Not only is fidelity about faithfulness. The word also means high quality of sound or picture in an electronic device. So when we’re faithful to God, perhaps then we have the best reception. The clearest picture for our lives. Amen.

2 Responses to “High Fidelity”

  1. T.C. Porter September 12, 2009 at 3:05 pm #

    Well said. And ideally when we worship God we will be righteous. But there is some horizontal aspect to it. My kid won’t just obey me because she loves me so much. She needs some ground rules. Jesus “fulfilled” the law but also left us with commandments, suggestions, et al. We will continue to have problems with fidelity as long as our culture is so permissive and the peer pressure is so overwhelmingly in favor of “experimenting”, “hooking up”, “being popular”, “being sexy”, etc. Most of that is pre-marriage, yes, but after 10 or 20 formative years practicing all of the above, character is pretty well established. Most of us have already shattered fidelity long before marriage. Some ground rules might be nice.

    I also want to comment on pop culture (i.e. television) since you brought it up. Is it possible that our souls are even more deeply soiled than we realize due to all the meditation on infidelity at the altar of television, cinema, etc? All the hours watching immoral people acting out unrighteous situations. For women perhaps the emotional scarring due to all the situations is the problem; for men it is all the images of barely-clad women and violent men. I encourage Christians to rethink their practices, particularly when one (such as you) is already criticizing the medium (see your post). You probably realize what I am saying but in our Christian culture we more often ENCOURAGE pop culture in the name of being “relevant.” But there is another side to the argument. And since you are talking about fidelity I think there is a clear connection: pop culture lacks it

  2. lisesletters September 12, 2009 at 7:58 pm #

    TC –

    Your response is thoughtful and challenging. I definitely didn’t mean to imply that rules aren’t important; they are. But since you mentioned your daughter, I’ll say that simply following rules works better when we’re younger. Kids need parents who are the “authority” and they respond well to structure and limits. They need containment. We are no different. We too need boundaries. But as teenagers and young adults individuate, they want more than just the rules – they want free will, plus the rationale behind the limitations. (If with that knowledge, they still break rules, they have to bear the consequences of their actions). Of course we see this with Adam and Eve.

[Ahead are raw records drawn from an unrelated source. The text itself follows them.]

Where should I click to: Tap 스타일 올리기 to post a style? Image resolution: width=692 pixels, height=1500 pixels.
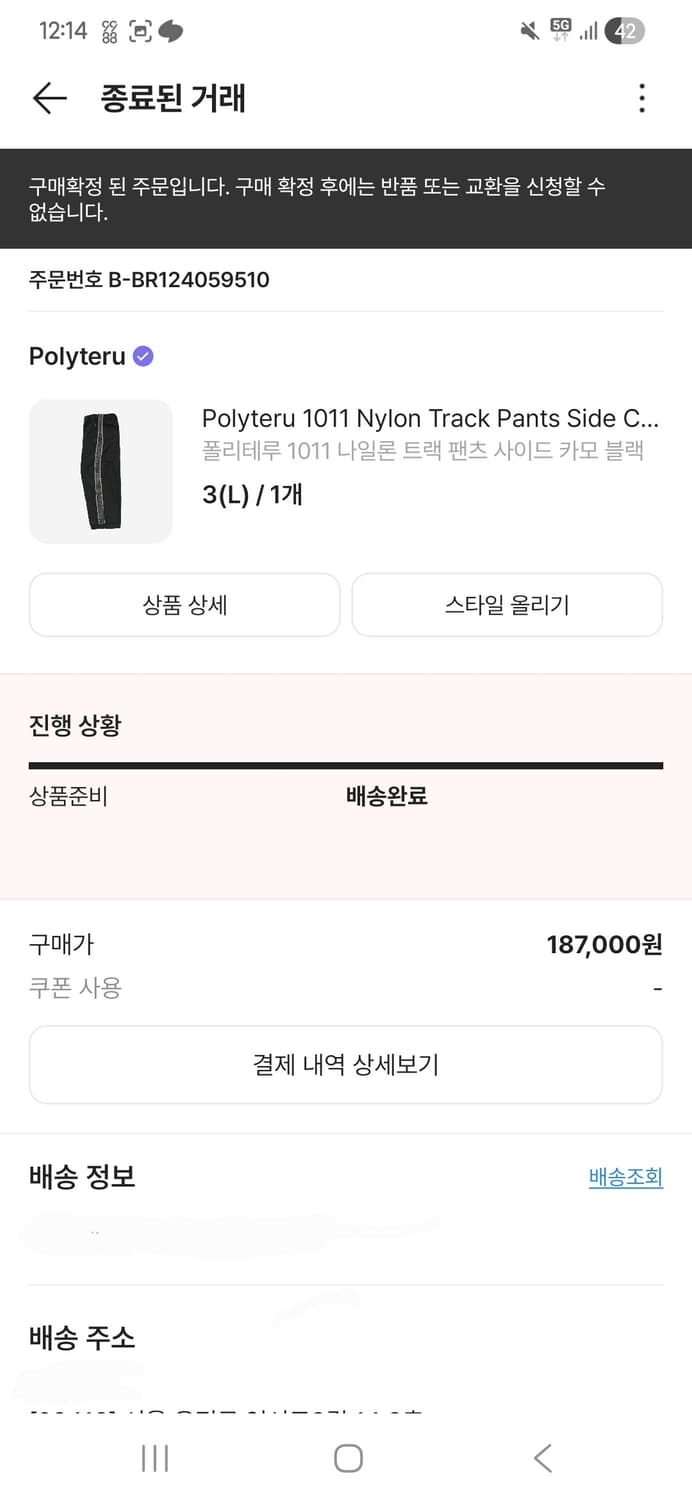click(x=507, y=604)
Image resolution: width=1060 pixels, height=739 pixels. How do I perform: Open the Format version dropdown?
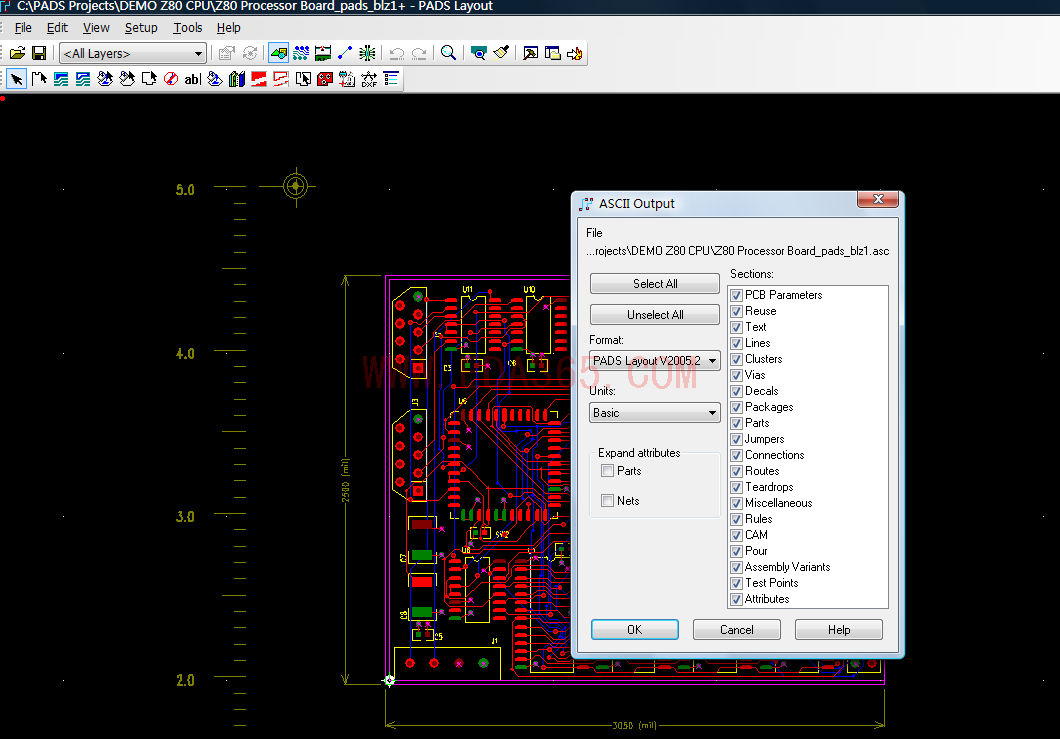[x=655, y=361]
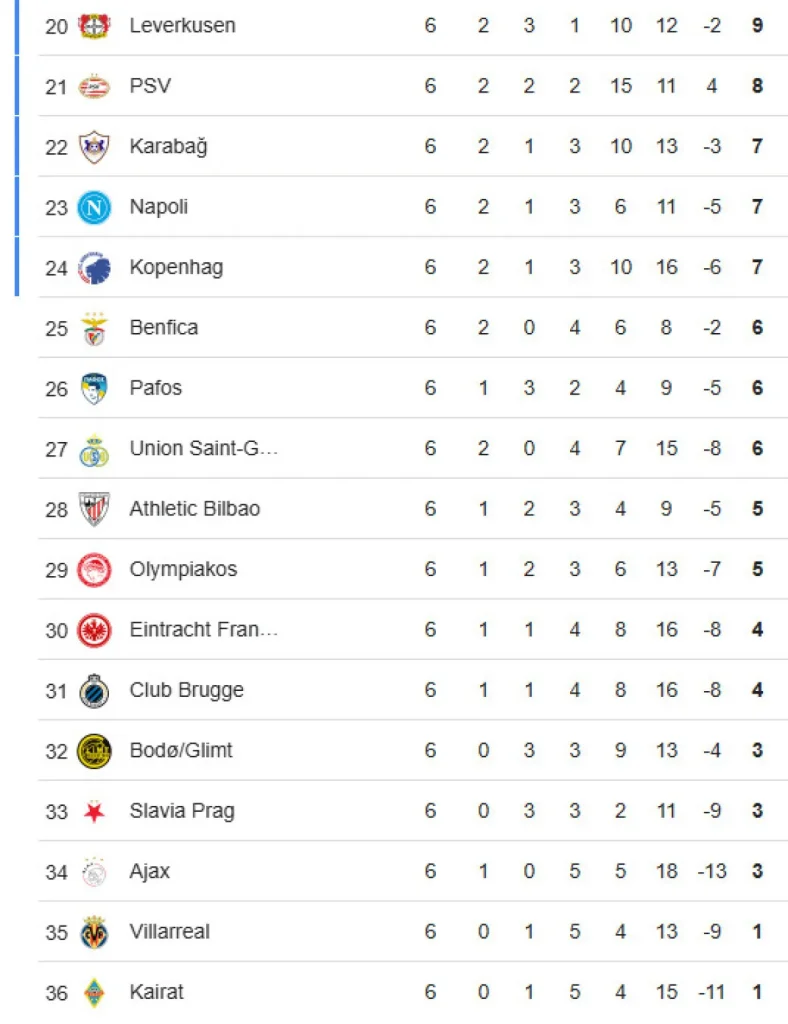The height and width of the screenshot is (1024, 788).
Task: Select the Club Brugge crest icon
Action: [x=94, y=690]
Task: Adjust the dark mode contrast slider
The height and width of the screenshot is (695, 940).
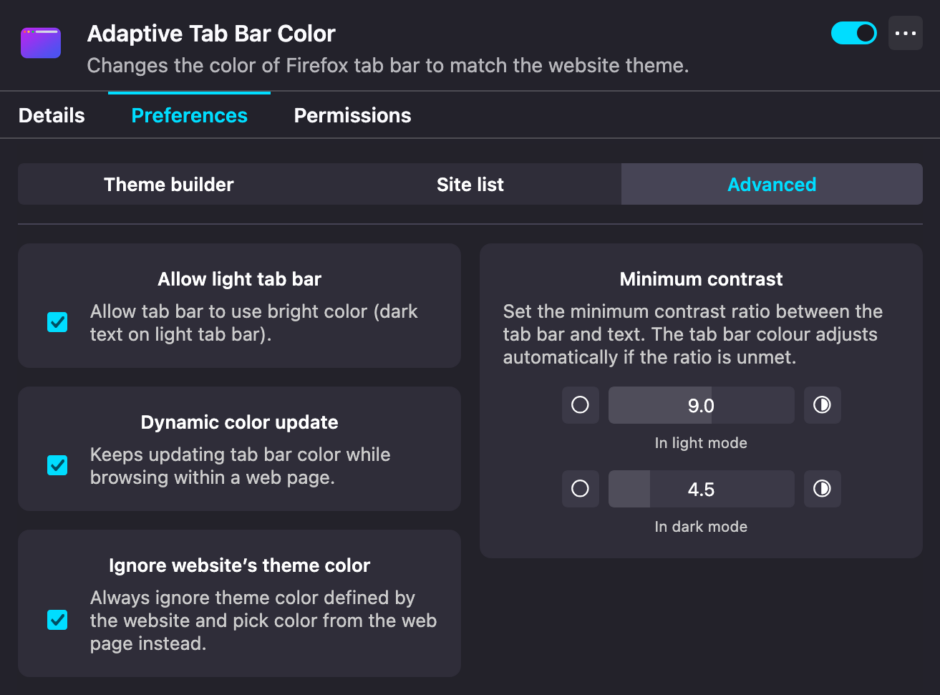Action: click(x=700, y=489)
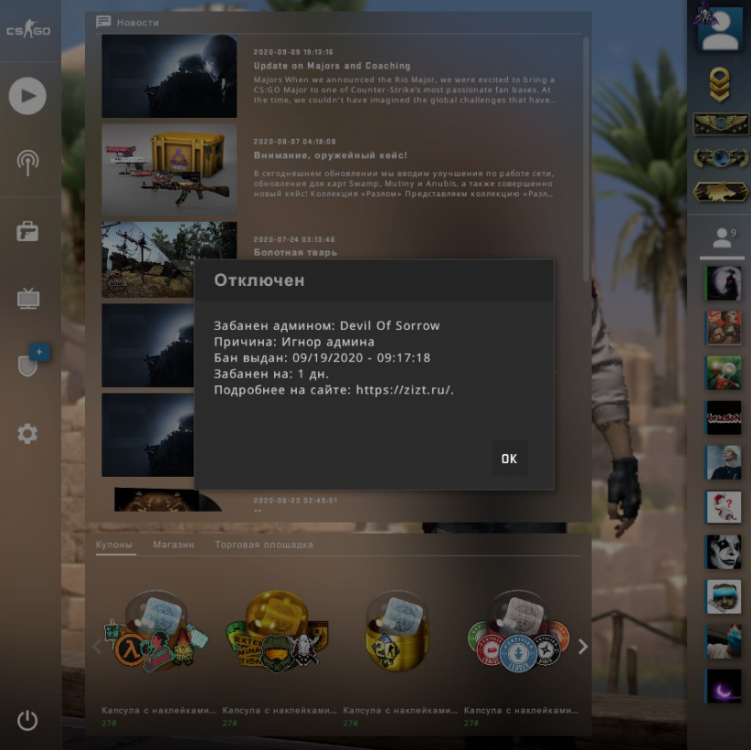Click the gold chevron rank badge
The height and width of the screenshot is (750, 751).
click(719, 87)
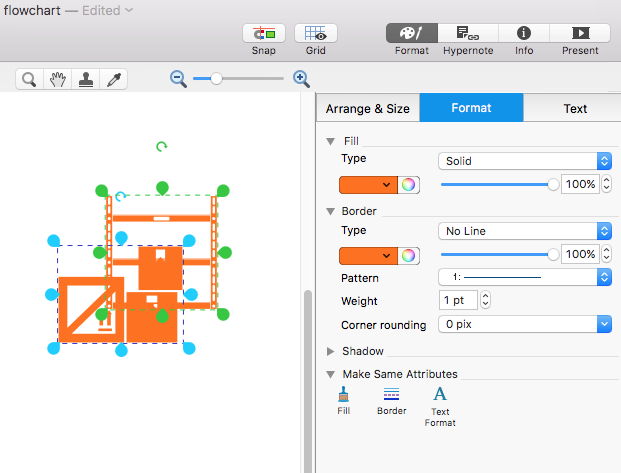Expand the Shadow section
The height and width of the screenshot is (473, 621).
coord(331,351)
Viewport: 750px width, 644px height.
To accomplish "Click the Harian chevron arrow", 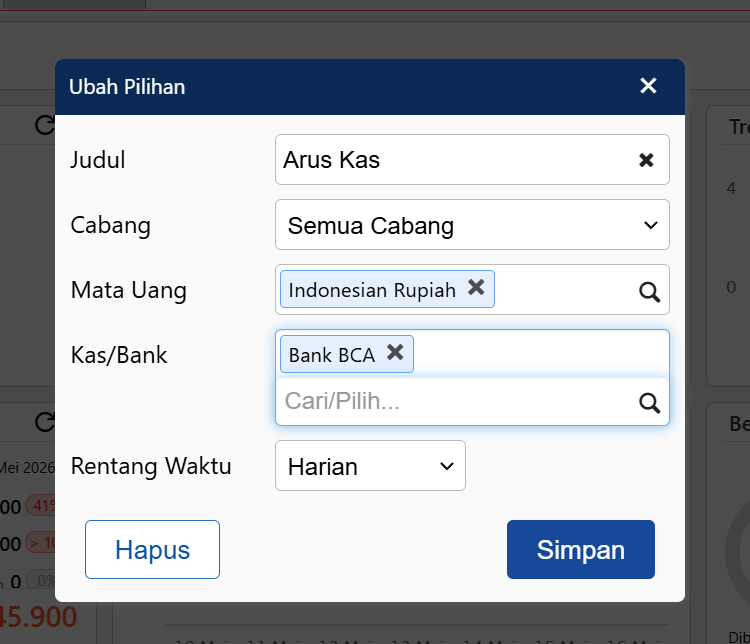I will [x=447, y=466].
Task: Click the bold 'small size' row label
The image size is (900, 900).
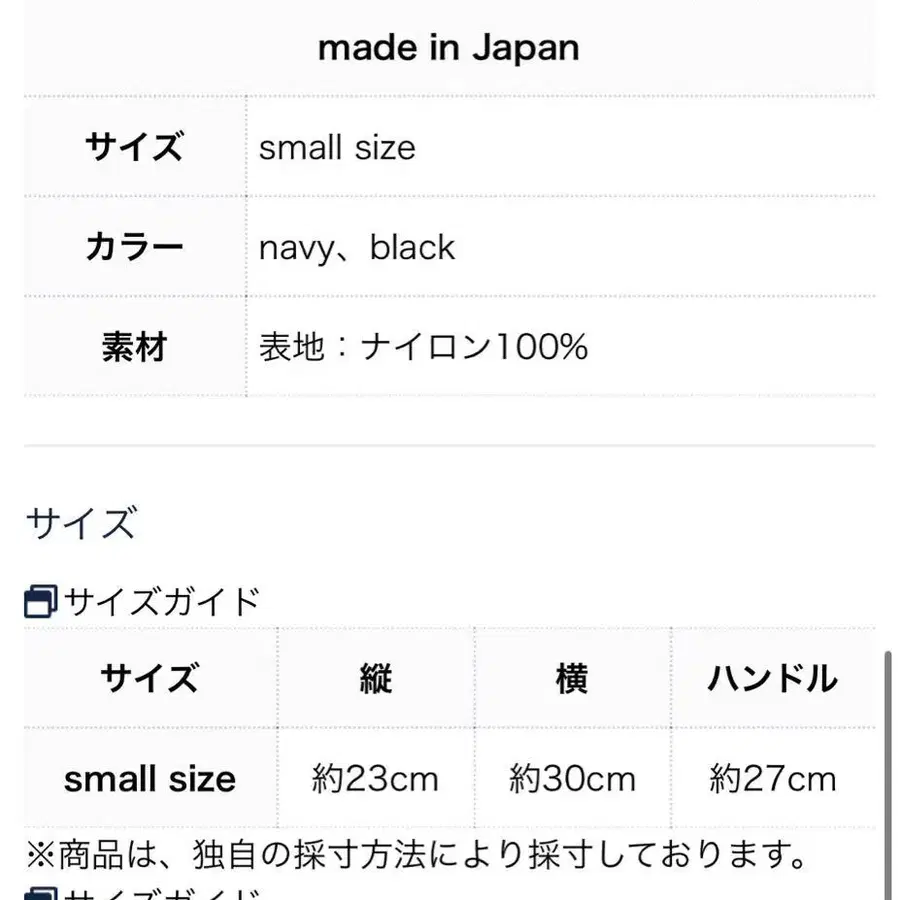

    As for current media, it is a problem but I don’t know how or where lines get drawn. There is material out there – in songs and t.v/film that is just outrageous and in my mind’s eye, has gone far beyond first amendment privileges. (I saw a documentary on the pornography industry that made me sick – it talked about acts being executed just short of actual murder). And it’s true, the more exposure to gratuitous violence and sex, the more immune the culture. Quite frankly, I feel irritated at the Carl’s Junior hamburger commercials because they are so demeaning to women (and quite frankly, they’re unoriginal). If you’re going to make a commercial with sexual undertones, appeal to my intellect and sophistication – PLEASE.

    I remember with nostalgic longing shows such as “Little House on the Prairie”, “Ann of Green Gables” and “Nancy Drew” from my childhood. But I also know that I began as a theatre person and believe in topics being explored via film and theatre. (I’ve also written a screenplay with a high erotic overlay and have to somehow reconcile that with entering seminary. If the film could be made, I’d have it made because ultimately, I think it tells of story of transformation and redemption. To take out the erotic overlay, would take away the significance of the story, as well as some of the beauty). So I don’t know what the answer is. I guess just keep turning to God with the complexities of the human heart, our foibles and our desires.